■ **Material to process**:
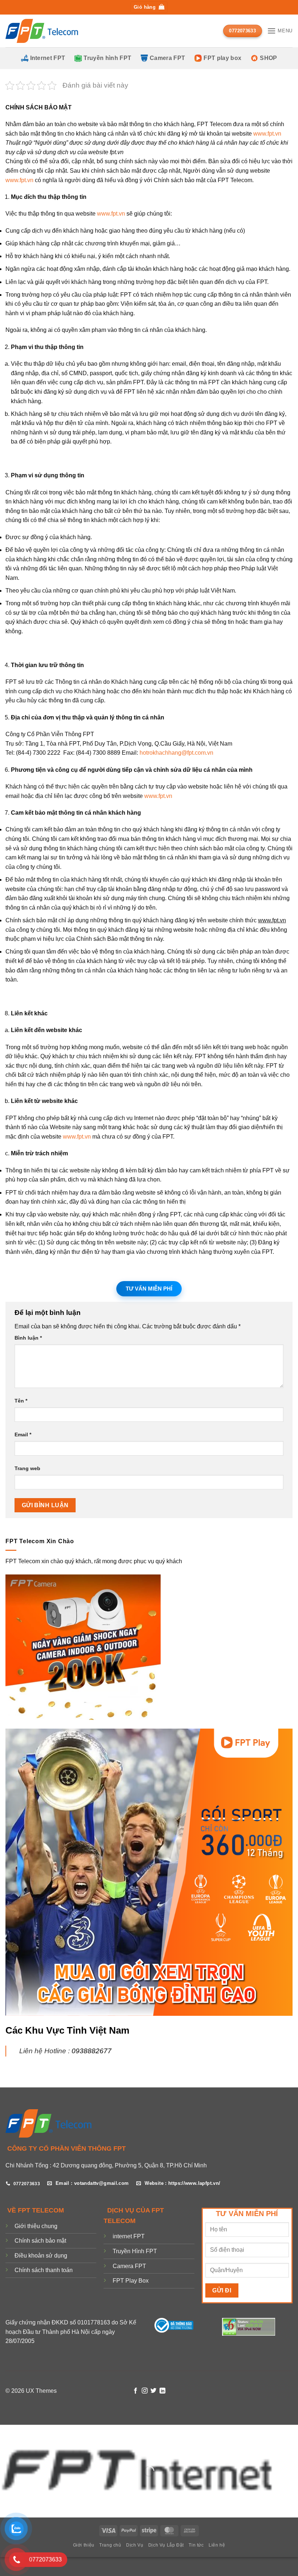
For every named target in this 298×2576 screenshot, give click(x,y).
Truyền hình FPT (107, 58)
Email (23, 1434)
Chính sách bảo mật (40, 2241)
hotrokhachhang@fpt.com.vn (176, 753)
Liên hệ (217, 2545)
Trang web (27, 1468)
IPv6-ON (256, 2322)
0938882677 (92, 2051)
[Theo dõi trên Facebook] (135, 2391)
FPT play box (222, 58)
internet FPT (129, 2236)
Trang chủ (110, 2545)
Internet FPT (47, 58)
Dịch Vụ (134, 2545)
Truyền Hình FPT (135, 2251)
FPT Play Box (131, 2281)
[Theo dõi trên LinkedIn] (162, 2391)
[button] (149, 7)
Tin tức (196, 2545)
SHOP (268, 58)
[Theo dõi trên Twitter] (153, 2391)
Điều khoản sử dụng (41, 2255)
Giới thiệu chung (36, 2226)
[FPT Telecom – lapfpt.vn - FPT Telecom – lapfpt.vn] (41, 31)
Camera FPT (167, 58)
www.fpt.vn (267, 134)
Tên (21, 1401)
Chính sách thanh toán (44, 2270)
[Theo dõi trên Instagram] (145, 2391)
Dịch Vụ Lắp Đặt (166, 2545)
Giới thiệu (83, 2545)
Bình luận (28, 1338)
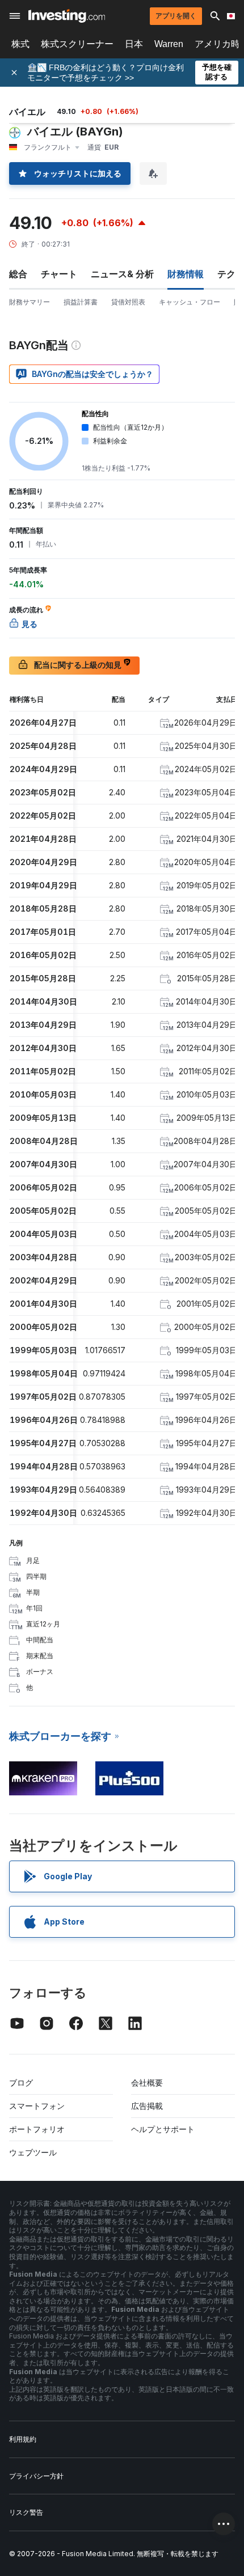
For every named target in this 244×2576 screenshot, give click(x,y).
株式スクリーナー (77, 44)
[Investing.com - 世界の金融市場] (66, 16)
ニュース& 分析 (122, 273)
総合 (18, 273)
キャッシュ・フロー (189, 302)
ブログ (21, 2082)
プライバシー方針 (36, 2476)
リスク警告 (26, 2512)
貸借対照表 (128, 302)
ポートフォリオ (37, 2129)
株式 (20, 44)
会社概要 (147, 2082)
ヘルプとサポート (163, 2129)
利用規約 (22, 2439)
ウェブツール (33, 2152)
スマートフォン (37, 2106)
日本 (134, 44)
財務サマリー (29, 302)
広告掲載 (147, 2106)
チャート (59, 273)
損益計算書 (81, 302)
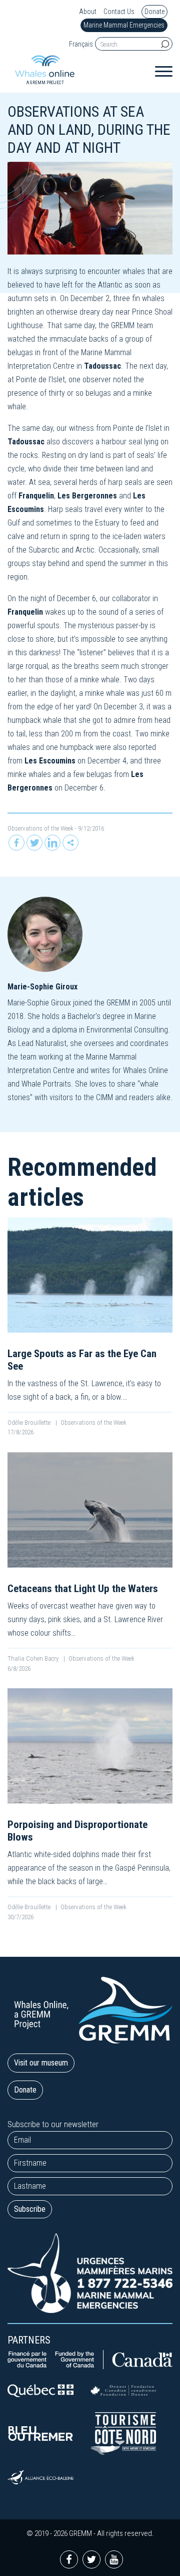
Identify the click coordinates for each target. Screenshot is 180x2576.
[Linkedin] (52, 843)
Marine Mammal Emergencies (124, 25)
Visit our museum (41, 2063)
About (87, 12)
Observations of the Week (41, 828)
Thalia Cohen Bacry (34, 1658)
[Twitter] (34, 843)
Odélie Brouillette (30, 1422)
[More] (70, 843)
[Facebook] (16, 843)
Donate (154, 12)
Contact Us (119, 12)
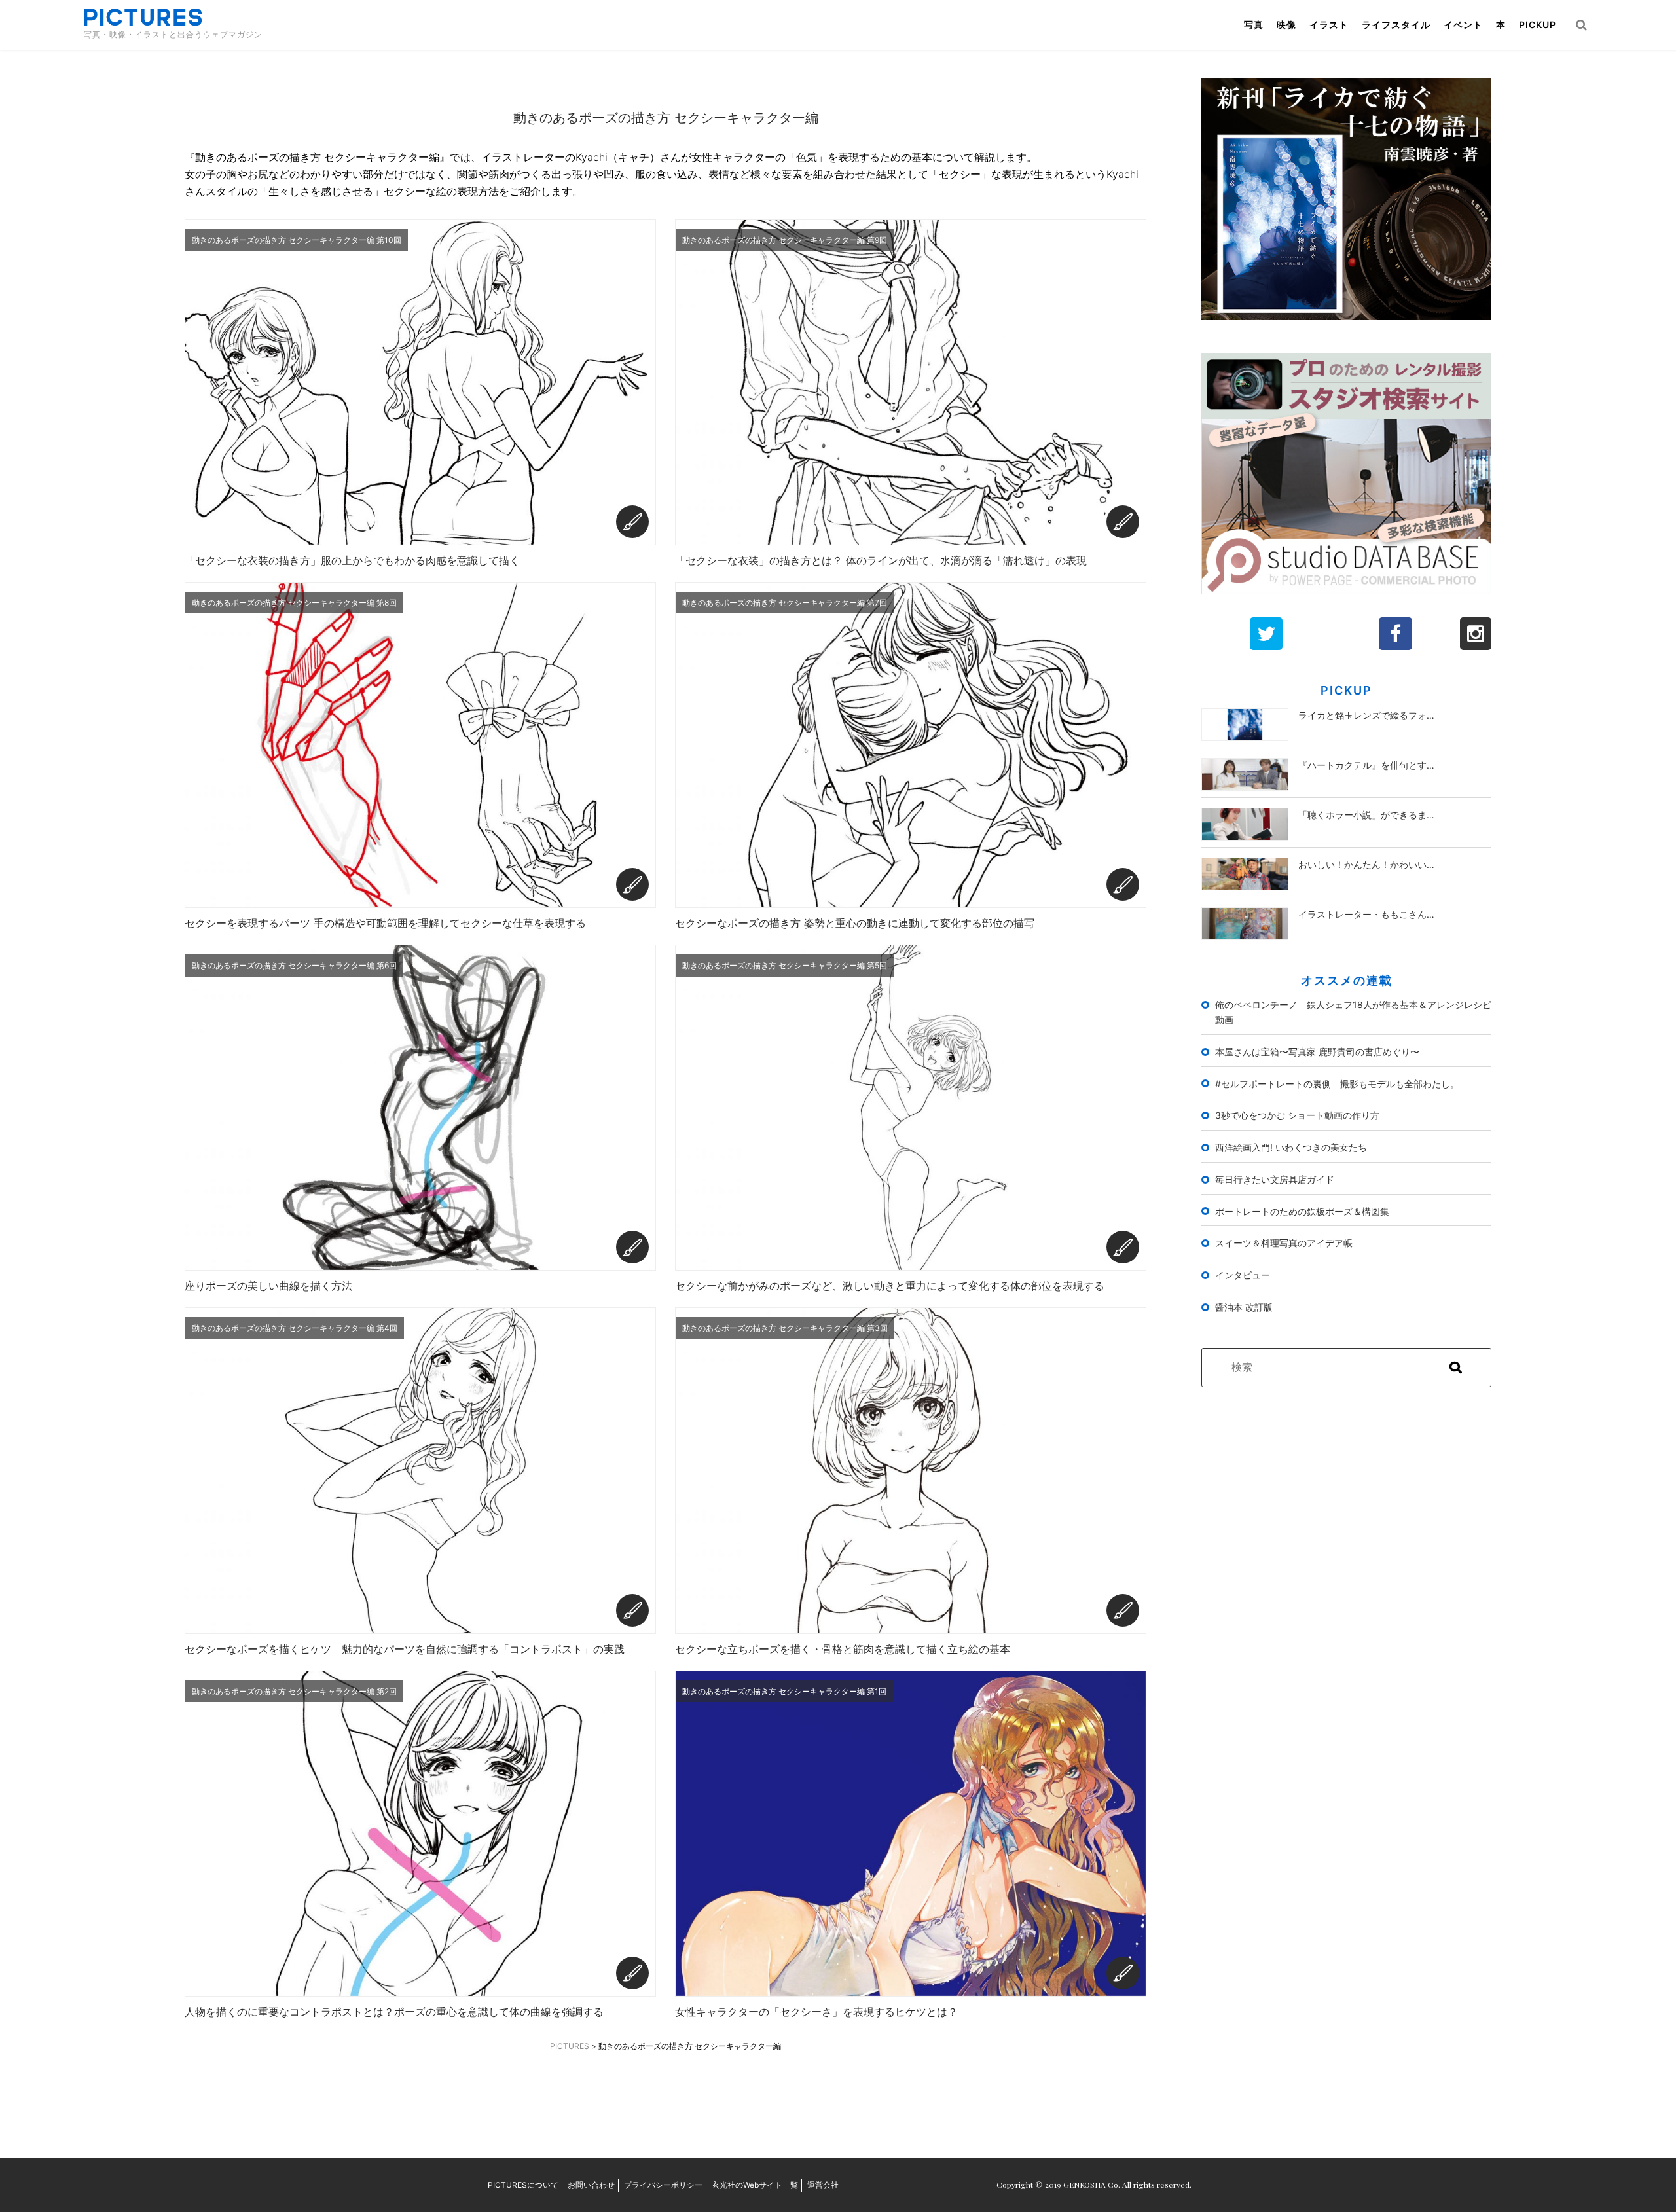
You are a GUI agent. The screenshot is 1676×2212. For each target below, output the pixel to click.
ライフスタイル (1396, 24)
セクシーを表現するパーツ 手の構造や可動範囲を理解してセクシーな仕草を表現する (385, 923)
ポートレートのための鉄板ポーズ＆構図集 (1302, 1211)
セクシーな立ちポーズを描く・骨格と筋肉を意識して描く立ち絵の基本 (842, 1649)
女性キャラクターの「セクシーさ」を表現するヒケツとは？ (816, 2011)
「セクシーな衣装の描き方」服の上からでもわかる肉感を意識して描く (352, 560)
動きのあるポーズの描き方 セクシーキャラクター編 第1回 (784, 1691)
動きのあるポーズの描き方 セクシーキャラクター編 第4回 (294, 1328)
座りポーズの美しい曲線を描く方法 (268, 1285)
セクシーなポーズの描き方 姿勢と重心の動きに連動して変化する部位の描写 (854, 923)
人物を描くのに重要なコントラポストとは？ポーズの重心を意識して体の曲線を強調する (394, 2011)
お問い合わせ (591, 2185)
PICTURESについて (523, 2185)
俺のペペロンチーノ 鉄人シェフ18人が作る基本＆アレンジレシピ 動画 (1353, 1012)
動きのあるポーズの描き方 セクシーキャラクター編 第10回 (296, 240)
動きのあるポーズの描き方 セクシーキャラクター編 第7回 (784, 602)
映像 (1286, 24)
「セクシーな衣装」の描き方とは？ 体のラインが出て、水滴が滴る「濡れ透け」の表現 (881, 560)
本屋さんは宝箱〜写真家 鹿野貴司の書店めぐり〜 (1317, 1051)
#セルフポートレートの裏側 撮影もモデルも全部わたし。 (1337, 1083)
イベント (1463, 24)
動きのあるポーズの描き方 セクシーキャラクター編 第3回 (785, 1328)
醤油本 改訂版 (1244, 1307)
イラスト (1329, 24)
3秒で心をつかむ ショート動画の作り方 (1297, 1115)
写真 (1254, 24)
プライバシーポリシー (663, 2185)
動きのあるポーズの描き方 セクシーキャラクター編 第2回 (294, 1691)
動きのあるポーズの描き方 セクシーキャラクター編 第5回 (784, 965)
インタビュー (1242, 1274)
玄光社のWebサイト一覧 (755, 2185)
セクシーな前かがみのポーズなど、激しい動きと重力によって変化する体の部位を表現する (889, 1285)
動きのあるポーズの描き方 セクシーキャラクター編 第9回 (784, 240)
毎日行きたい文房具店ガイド (1274, 1179)
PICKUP (1537, 24)
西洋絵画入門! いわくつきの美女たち (1291, 1147)
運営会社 (823, 2185)
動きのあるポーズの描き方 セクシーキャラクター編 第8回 (294, 602)
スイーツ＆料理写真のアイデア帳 (1284, 1242)
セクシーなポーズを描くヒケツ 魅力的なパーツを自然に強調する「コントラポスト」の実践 (405, 1649)
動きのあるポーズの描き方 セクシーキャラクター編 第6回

■ **Exercise details**:
Everything in the records above must be restated verbatim, save for the pictures.

■ **Solved problem**:
For every named target in this 298×2576 screenshot, give click(x,y).
Truyền hình FPT (107, 58)
Email (23, 1434)
Chính sách bảo mật (40, 2241)
hotrokhachhang@fpt.com.vn (176, 753)
Liên hệ (217, 2545)
Trang web (27, 1468)
IPv6-ON (256, 2322)
0938882677 (92, 2051)
[Theo dõi trên Facebook] (135, 2391)
FPT play box (222, 58)
internet FPT (129, 2236)
Trang chủ (110, 2545)
Internet FPT (47, 58)
Dịch Vụ (134, 2545)
Truyền Hình FPT (135, 2251)
FPT Play Box (131, 2281)
[Theo dõi trên LinkedIn] (162, 2391)
[button] (149, 7)
Tin tức (196, 2545)
SHOP (268, 58)
[Theo dõi trên Twitter] (153, 2391)
Điều khoản sử dụng (41, 2255)
Giới thiệu chung (36, 2226)
[FPT Telecom – lapfpt.vn - FPT Telecom – lapfpt.vn] (41, 31)
Camera FPT (167, 58)
www.fpt.vn (267, 134)
Tên (21, 1401)
Chính sách thanh toán (44, 2270)
[Theo dõi trên Instagram] (145, 2391)
Dịch Vụ Lắp Đặt (166, 2545)
Giới thiệu (83, 2545)
Bình luận (28, 1338)
For every named target in this 244×2576 screenshot, give click(x,y).
株式スクリーナー (77, 44)
[Investing.com - 世界の金融市場] (66, 16)
ニュース& 分析 (122, 273)
総合 (18, 273)
キャッシュ・フロー (189, 302)
ブログ (21, 2082)
プライバシー方針 (36, 2476)
リスク警告 (26, 2512)
貸借対照表 (128, 302)
ポートフォリオ (37, 2129)
株式 (20, 44)
会社概要 (147, 2082)
ヘルプとサポート (163, 2129)
利用規約 (22, 2439)
ウェブツール (33, 2152)
スマートフォン (37, 2106)
日本 (134, 44)
財務サマリー (29, 302)
広告掲載 (147, 2106)
チャート (59, 273)
損益計算書 (81, 302)
Identify the click coordinates for each target. Screenshot is 180x2576.
[Linkedin] (52, 843)
Marine Mammal Emergencies (124, 25)
Visit our museum (41, 2063)
About (87, 12)
Observations of the Week (41, 828)
Thalia Cohen Bacry (34, 1658)
[Twitter] (34, 843)
Odélie Brouillette (30, 1422)
[More] (70, 843)
[Facebook] (16, 843)
Donate (154, 12)
Contact Us (119, 12)
You are a GUI agent. The screenshot is 1676×2212. For each target below, output the pixel to click.
ライフスタイル (1396, 24)
セクシーを表現するパーツ 手の構造や可動範囲を理解してセクシーな仕草を表現する (385, 923)
ポートレートのための鉄板ポーズ＆構図集 (1302, 1211)
セクシーな立ちポーズを描く・骨格と筋肉を意識して描く立ち絵の基本 (842, 1649)
女性キャラクターの「セクシーさ」を表現するヒケツとは？ (816, 2011)
「セクシーな衣装の描き方」服の上からでもわかる肉感を意識して描く (352, 560)
動きのあるポーズの描き方 セクシーキャラクター編 第1回 (784, 1691)
動きのあるポーズの描き方 セクシーキャラクター編 第4回 (294, 1328)
座りポーズの美しい曲線を描く方法 (268, 1285)
セクシーなポーズの描き方 姿勢と重心の動きに連動して変化する部位の描写 (854, 923)
人物を描くのに重要なコントラポストとは？ポーズの重心を意識して体の曲線を強調する (394, 2011)
お問い合わせ (591, 2185)
PICTURESについて (523, 2185)
俺のペペロンチーノ 鉄人シェフ18人が作る基本＆アレンジレシピ 動画 (1353, 1012)
動きのあるポーズの描き方 セクシーキャラクター編 第10回 (296, 240)
動きのあるポーズの描き方 セクシーキャラクター編 第7回 (784, 602)
映像 (1286, 24)
「セクシーな衣装」の描き方とは？ 体のラインが出て、水滴が滴る「濡れ透け」の表現 (881, 560)
本屋さんは宝箱〜写真家 鹿野貴司の書店めぐり〜 (1317, 1051)
#セルフポートレートの裏側 撮影もモデルも全部わたし。 (1337, 1083)
イベント (1463, 24)
動きのあるポーズの描き方 セクシーキャラクター編 第3回 (785, 1328)
醤油本 改訂版 (1244, 1307)
イラスト (1329, 24)
3秒で心をつかむ ショート動画の作り方 (1297, 1115)
写真 (1254, 24)
プライバシーポリシー (663, 2185)
動きのあるポーズの描き方 セクシーキャラクター編 第2回 (294, 1691)
動きのあるポーズの描き方 セクシーキャラクター編 第5回 (784, 965)
インタビュー (1242, 1274)
玄光社のWebサイト一覧 (755, 2185)
セクシーな前かがみのポーズなど、激しい動きと重力によって変化する体の部位を表現する (889, 1285)
動きのあるポーズの描き方 セクシーキャラクター編 第9回 (784, 240)
毎日行きたい文房具店ガイド (1274, 1179)
PICKUP (1537, 24)
西洋絵画入門! いわくつきの美女たち (1291, 1147)
運営会社 (823, 2185)
動きのあるポーズの描き方 セクシーキャラクター編 第8回 (294, 602)
スイーツ＆料理写真のアイデア帳 (1284, 1242)
セクシーなポーズを描くヒケツ 魅力的なパーツを自然に強調する「コントラポスト」の実践 (405, 1649)
動きのあるポーズの描き方 セクシーキャラクター編 第6回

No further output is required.